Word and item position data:

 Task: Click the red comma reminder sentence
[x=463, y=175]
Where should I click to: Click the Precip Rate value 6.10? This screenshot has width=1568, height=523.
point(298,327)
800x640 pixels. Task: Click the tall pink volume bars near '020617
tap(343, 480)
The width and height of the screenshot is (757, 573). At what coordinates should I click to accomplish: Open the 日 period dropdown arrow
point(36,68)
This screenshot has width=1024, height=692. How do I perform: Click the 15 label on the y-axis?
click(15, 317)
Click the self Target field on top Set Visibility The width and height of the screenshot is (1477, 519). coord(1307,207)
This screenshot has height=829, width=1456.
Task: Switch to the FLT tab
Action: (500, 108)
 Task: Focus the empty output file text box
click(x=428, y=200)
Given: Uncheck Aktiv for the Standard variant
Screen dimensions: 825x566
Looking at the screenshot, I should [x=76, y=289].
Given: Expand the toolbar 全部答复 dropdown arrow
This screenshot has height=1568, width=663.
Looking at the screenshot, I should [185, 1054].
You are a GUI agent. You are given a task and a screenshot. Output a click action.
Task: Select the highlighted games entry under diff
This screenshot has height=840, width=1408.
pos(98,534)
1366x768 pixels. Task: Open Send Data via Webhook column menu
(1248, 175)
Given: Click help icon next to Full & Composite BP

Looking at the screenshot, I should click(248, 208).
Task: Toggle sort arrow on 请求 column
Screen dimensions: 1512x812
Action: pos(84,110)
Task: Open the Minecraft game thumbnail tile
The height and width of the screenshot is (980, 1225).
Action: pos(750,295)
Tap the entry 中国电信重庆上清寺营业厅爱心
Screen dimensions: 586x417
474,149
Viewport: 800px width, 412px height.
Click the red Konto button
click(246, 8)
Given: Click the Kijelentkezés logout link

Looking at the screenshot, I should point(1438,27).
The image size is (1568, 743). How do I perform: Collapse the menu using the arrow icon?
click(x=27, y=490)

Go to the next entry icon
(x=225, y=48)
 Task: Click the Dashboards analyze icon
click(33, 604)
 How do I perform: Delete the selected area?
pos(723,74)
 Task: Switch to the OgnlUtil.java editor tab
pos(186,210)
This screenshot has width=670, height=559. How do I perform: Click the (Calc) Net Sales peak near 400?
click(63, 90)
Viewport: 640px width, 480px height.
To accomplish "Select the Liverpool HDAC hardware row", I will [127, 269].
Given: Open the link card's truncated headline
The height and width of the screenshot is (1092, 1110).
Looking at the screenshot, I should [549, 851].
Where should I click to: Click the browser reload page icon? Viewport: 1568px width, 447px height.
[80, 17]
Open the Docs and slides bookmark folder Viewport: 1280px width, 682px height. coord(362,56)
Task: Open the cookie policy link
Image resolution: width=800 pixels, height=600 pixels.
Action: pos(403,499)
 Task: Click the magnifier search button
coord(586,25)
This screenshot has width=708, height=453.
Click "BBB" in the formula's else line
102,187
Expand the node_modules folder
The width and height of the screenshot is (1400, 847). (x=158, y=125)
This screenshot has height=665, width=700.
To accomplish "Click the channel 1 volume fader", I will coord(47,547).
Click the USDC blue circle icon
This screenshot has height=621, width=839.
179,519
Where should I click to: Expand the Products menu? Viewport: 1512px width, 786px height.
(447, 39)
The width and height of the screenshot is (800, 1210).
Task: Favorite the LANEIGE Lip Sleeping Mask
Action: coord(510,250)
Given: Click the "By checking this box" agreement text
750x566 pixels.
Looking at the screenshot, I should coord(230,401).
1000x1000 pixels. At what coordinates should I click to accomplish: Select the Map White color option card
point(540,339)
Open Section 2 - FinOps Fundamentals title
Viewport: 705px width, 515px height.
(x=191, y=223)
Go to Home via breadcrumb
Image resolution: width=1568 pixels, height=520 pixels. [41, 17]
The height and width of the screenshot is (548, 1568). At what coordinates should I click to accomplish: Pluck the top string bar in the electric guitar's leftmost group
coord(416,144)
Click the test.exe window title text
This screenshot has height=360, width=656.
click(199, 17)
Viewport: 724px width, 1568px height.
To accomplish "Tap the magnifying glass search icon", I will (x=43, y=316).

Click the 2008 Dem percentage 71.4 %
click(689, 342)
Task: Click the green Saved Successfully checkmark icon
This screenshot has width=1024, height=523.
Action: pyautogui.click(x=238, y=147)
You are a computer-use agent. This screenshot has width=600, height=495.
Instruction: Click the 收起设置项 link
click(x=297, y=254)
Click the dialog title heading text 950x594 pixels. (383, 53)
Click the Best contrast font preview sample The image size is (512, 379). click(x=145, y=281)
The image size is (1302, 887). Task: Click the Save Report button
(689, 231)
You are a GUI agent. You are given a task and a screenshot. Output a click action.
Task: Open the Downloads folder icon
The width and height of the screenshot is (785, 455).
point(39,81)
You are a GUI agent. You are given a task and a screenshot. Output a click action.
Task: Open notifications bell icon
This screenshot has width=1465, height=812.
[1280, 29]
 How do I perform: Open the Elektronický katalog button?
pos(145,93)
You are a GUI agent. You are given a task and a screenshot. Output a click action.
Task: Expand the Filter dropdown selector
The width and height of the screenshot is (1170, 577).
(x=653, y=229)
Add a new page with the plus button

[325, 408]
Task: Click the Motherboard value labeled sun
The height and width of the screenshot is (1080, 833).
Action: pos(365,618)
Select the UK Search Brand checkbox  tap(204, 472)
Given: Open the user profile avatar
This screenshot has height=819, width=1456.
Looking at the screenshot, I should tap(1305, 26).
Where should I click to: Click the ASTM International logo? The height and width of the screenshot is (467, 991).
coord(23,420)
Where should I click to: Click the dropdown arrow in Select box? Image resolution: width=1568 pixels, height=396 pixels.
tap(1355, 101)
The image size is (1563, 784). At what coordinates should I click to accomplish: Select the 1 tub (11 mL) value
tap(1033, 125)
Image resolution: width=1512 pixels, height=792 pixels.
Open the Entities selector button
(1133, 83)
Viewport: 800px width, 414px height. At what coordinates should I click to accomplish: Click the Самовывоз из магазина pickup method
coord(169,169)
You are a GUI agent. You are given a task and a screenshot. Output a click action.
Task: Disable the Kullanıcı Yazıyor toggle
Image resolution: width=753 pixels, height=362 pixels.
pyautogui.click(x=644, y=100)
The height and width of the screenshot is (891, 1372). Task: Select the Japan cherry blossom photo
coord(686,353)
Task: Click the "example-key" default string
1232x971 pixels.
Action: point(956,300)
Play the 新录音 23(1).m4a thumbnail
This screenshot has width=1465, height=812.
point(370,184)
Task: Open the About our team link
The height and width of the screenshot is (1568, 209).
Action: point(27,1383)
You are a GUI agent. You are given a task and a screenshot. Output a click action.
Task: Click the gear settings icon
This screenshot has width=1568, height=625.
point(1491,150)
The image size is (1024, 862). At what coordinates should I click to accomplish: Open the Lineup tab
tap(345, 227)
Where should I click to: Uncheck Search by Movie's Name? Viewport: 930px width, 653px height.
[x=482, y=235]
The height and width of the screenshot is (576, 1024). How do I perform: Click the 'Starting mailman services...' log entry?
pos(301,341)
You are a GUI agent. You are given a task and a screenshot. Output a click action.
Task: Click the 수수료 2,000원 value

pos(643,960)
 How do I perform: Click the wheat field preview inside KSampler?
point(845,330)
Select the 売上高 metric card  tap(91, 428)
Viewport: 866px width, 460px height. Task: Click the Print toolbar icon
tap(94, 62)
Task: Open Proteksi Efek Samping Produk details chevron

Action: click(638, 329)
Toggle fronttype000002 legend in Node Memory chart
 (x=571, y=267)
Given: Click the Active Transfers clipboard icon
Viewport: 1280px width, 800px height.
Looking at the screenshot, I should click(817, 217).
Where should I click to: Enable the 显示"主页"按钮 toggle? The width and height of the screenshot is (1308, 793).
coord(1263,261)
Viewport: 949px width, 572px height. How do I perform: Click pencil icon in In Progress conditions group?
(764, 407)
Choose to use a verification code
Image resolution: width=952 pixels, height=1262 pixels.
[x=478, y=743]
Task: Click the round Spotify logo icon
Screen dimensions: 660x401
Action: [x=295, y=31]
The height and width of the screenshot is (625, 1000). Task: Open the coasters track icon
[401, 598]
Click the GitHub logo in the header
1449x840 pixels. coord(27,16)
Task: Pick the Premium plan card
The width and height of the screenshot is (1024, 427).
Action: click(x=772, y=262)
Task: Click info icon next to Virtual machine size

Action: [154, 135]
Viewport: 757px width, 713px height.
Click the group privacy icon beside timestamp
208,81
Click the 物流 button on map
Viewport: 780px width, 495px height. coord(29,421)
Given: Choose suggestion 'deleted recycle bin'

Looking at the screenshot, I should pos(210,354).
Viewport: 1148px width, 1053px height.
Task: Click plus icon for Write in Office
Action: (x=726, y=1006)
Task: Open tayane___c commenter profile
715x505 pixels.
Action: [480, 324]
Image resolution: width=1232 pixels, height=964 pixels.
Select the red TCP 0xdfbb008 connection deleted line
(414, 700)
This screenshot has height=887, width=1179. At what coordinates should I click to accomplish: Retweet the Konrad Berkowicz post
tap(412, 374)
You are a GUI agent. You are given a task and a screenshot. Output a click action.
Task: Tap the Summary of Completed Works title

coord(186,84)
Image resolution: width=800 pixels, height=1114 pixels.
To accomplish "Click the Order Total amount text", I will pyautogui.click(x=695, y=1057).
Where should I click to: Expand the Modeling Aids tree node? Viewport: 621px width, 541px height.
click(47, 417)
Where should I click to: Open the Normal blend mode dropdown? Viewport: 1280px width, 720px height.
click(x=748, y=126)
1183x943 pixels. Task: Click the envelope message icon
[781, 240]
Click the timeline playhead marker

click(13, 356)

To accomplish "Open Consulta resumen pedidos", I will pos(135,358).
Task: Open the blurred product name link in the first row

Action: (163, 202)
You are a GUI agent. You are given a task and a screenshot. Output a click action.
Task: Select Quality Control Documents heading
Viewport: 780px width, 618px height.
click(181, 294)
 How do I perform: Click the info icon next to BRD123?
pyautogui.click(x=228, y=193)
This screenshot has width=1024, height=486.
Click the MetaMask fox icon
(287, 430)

Direction: State how many lines in the rows above contain the word "volume", with case counting. Reply with the number alone.

Exercise response: 2